Book Review: We Are All Completely Beside Ourselves by Karen Joy Fowler
Sibling relationships are at the heart of many novels, with Little Women, My Family and Other Animals and The Cement Garden among the most memorable.
However, to that list we could add We Are All Completely Beside Ourselves, which brings a fresh, and surprising, approach to the themes of sibling affection and rivalry. Without giving away the twist, it is a relationship that is not what it initially seems.
We Are All Completely Beside Ourselves is the story of a young girl, Rosemary Cooke and her separation from her ‘sibling’, and the resulting confusion and grief that comes with it. It provides an engaging insight into a family with a difference, including a father who chooses to make his family the subjects of his professional studies.
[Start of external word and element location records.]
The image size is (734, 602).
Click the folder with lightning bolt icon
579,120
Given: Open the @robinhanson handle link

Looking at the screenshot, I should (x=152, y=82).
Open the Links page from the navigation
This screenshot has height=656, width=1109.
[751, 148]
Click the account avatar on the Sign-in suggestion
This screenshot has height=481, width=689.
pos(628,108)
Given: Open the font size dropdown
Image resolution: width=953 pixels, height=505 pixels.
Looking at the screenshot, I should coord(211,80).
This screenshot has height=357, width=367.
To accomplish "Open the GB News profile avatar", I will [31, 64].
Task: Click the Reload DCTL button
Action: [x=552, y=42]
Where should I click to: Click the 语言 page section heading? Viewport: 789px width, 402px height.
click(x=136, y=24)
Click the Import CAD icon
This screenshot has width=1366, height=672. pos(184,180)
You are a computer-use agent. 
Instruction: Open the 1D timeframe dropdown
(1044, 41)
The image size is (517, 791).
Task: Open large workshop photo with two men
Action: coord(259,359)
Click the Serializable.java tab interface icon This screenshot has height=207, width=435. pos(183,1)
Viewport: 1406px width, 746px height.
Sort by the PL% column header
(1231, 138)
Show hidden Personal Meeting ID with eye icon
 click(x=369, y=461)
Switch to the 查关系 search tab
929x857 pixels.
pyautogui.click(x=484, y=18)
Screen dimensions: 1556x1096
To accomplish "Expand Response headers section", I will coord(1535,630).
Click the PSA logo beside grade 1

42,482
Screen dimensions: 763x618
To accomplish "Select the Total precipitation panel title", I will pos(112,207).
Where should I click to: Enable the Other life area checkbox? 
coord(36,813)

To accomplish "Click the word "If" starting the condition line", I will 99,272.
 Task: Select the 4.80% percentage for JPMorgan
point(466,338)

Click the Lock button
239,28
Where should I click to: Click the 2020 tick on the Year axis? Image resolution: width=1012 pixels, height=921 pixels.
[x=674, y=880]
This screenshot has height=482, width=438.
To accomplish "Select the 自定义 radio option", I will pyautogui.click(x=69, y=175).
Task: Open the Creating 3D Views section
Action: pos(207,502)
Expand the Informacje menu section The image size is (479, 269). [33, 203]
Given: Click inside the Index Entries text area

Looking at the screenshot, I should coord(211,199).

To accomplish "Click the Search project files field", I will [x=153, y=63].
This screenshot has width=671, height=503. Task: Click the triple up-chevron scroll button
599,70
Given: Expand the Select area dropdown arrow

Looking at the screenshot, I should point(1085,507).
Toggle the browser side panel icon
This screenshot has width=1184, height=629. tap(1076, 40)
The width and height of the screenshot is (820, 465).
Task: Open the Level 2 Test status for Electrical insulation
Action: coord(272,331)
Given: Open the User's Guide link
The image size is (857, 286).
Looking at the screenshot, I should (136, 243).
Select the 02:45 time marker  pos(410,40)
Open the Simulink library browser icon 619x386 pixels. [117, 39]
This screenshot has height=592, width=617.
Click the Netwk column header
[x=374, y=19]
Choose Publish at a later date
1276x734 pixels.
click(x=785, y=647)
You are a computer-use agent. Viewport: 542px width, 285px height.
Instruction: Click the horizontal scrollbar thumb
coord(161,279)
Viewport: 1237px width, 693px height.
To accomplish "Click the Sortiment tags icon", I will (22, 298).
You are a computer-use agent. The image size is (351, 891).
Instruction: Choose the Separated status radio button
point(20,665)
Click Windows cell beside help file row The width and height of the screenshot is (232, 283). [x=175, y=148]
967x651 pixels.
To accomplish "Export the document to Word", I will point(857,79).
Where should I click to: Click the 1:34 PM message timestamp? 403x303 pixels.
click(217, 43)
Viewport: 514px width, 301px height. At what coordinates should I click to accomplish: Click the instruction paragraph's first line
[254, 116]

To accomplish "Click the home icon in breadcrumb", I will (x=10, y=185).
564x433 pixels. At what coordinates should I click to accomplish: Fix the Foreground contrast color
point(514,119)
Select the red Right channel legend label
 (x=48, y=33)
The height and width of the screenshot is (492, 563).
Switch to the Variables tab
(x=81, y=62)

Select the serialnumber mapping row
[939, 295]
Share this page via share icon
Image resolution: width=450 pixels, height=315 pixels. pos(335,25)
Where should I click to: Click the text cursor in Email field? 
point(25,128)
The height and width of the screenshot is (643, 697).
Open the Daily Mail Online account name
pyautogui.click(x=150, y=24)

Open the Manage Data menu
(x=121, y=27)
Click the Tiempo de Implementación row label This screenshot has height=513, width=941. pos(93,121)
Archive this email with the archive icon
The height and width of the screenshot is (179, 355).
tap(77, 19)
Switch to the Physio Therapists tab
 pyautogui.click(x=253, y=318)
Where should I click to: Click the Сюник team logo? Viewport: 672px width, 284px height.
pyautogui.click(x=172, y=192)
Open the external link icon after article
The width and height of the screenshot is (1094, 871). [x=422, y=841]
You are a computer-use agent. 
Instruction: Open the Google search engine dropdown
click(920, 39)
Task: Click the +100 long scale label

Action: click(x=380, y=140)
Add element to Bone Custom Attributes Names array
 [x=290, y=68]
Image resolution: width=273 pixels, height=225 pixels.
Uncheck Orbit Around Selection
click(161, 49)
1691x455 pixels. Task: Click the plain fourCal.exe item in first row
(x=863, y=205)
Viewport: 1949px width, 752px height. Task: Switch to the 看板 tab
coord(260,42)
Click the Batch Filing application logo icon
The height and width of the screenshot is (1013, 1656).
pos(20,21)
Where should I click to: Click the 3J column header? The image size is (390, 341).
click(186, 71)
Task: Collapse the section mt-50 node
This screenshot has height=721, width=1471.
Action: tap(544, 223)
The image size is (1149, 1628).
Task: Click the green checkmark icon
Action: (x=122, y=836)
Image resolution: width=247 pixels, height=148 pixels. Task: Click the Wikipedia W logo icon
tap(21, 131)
However, while the family is unique, to say the least, they encounter many of the same problems that many families might relate to, of good intentions with unpredictable results and the parents’ desire to create an extraordinary life for their children.
Rosemary’s voice is a funny, and disarming one, as a young girl she responds to being told not to talk so much, and to ‘start in the middle’ of a story.
It is told with great affection, sensitivity and humour, and its premise is original and approached with care. While it is easy to read, it embraces complex issues of parenting, psychology, sibling relationships and the morality of meddling with nature.
At times, the writing is a little choppy, and I became a bit disengaged towards the end of the book, but on the whole, it was an inventive, funny and touching read.